Notwithstanding the above achievements, Content translation’s developers had more work to do, with a big theme being to help more communities utilise the translation tool and attract newcomers in emerging communities. Being energised by what they have achieved with this tool and craving to support the volunteer communities that are ready to make the sum of all knowledge available for all, the team initiated the Content Translation Boost project. 

New ways to translate: Sections and mobile

We started research to explore more ways to translate and make the tool more pronounced, resulting in the launch of the Section Translation tool initiative and a process to enable Content Translation by default (out of beta) in Wikipedias that had fewer than 100,000 articles with the potential to grow with translation. With the above plans, the Wikimedia Foundation Language team were about to take translation to another dimension.

Section Translation became the primary project of the Boost project.

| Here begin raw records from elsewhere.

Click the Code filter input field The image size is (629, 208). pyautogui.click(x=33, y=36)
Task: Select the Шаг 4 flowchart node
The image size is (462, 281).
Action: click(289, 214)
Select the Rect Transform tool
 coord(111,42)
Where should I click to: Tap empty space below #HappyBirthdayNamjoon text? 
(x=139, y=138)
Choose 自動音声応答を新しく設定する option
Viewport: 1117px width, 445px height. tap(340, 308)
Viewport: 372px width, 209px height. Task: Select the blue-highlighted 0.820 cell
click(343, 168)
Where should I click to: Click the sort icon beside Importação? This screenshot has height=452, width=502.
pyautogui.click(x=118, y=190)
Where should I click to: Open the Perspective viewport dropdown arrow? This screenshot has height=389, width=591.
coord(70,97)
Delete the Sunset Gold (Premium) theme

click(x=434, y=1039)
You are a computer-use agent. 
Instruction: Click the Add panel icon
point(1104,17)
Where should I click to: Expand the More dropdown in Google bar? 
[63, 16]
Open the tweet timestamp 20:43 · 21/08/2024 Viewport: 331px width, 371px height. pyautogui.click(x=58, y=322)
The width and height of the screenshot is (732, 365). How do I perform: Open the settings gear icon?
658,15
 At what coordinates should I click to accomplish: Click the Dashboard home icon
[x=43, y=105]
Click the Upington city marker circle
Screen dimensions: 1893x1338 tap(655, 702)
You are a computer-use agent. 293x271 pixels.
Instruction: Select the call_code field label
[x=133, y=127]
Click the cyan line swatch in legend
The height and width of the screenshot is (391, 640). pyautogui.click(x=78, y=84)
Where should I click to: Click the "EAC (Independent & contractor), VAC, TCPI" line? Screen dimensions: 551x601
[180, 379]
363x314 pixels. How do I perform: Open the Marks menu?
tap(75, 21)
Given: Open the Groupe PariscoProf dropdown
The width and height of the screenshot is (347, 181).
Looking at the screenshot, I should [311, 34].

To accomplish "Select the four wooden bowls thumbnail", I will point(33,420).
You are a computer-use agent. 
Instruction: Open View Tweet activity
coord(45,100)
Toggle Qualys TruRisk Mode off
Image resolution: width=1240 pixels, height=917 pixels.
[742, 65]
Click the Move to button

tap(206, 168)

Section Translation is an expansion of the capabilities of Content Translation to solve key limitations of the tool:

  • prioritising a mobile-friendly tool for phone and tablet users
  • allowing the collaboration of many users to translate articles section by section
  • attracting new contributors by lowering the entry barrier from translating an entire article to just a section
  • the capability to improve existing articles and not only create new ones.

To a layman, Section Translation is still a translation tool that will help mobile device users translate articles in bits easily. Now that you know, let’s walk you through this phase.

In early 2020, before the COVID-19 pandemic, the project supported a design exploration to gather interview data about the assumptions of Section Translation. The prototype development started, and in the middle of the pandemic, the development of the tool was in full swing. In January 2021, an initial version was ready to be tested in a testing instance by Bengali Wikipedia editors. Bengali emerged as the chosen community because of their interest in the initiative and participation during the design exploration. The community tested the tool and provided feedback, and some of the feedback was adopted immediately. 

In February, the Wikimedia Foundation Language team was ready to deploy Section Translation. This marked the beginning of another tool that will further bridge the content gap in small-sized Wikipedias.

Since the first enablement in Bengali Wikipedia, improvements have been made on the tool based on community feedback and takeaways from user research conducted after the deployment in Bengali Wikipedia. Some of the improvements are: introducing other entry points to increase discoverability and the ability to search for an article of interest.

As for the Section Translation tool, we are still evolving the tool and learning from the outcomes. Currently, after a feedback and validation process, it is enabled in five more Wikipedias: Igbo, Yoruba, Hausa, Thai, and Kurdish. We are excited about its future and impact. While we evaluate the tool’s impact and users’ experience, and also continue to improve it, we welcome other members of the different Wikipedias to test the Section Translation, provide feedback and indicate interest in having it.

Congratulations and thank you to everyone who has been part of the journey to this one million article milestone!